Wang Huiwen, a junior student majoring in architecture, took part in the Malang project out of interest in and concern about preserving historical constructions. “This kind of work is of huge educational significance to volunteers. Media coverage of it may also have positive impact on villagers, residents in neighboring areas, and the general public,” she said. Wang is thrilled to be learning how to make mortises and tenons. “I thought at first that it would be simple work. But I soon found that using a chisel requires concerted directional control and strength, and that the chisel must move according to the contours of the objects being carved, so it is not at all easy,” Wang said. “The depth and width of mortises determine the assembling of the panes. A window pane might appear simple in form, but each step of the work, from sawing the planks to assembling the frames, requires extreme care and patience.”

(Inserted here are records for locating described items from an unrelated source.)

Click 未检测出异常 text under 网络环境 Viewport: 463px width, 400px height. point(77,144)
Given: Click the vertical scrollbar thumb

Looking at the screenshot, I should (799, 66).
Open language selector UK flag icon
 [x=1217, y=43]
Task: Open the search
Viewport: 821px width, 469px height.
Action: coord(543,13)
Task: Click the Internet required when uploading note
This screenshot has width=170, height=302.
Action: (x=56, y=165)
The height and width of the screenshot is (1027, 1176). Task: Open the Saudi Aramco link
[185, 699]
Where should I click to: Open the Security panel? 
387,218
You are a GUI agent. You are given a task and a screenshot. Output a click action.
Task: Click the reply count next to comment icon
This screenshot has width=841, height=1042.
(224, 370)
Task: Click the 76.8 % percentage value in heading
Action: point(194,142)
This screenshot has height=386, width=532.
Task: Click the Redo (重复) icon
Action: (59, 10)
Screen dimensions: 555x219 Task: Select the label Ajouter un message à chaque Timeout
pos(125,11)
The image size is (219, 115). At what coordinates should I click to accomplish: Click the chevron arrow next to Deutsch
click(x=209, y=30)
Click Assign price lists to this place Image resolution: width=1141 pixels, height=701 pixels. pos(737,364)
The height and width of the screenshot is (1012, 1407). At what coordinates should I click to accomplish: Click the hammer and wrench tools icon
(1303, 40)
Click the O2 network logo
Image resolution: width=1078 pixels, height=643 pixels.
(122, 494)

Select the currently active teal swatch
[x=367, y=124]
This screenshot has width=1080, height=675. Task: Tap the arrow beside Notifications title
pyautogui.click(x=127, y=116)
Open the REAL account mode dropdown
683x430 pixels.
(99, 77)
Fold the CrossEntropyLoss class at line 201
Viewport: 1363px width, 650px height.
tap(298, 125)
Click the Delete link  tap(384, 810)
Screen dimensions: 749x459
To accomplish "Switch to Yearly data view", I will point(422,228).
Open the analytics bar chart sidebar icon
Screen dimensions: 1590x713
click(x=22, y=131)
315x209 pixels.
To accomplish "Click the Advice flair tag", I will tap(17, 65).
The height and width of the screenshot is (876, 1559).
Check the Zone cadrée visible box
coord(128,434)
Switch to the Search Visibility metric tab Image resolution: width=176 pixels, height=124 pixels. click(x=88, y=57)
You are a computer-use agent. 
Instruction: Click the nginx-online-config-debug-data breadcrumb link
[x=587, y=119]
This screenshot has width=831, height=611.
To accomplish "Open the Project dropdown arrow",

Volunteers in this group, whether French students or Chinese scholars and freelancers, are all under the spell of ancient Chinese architecture and at the same time dedicated to its preservation. Chinese volunteers said how deeply impressed they were with the vigor and proactiveness of their French fellow volunteers. Poor sanitary conditions and limited clean water in no way dampened their passion for restoration work.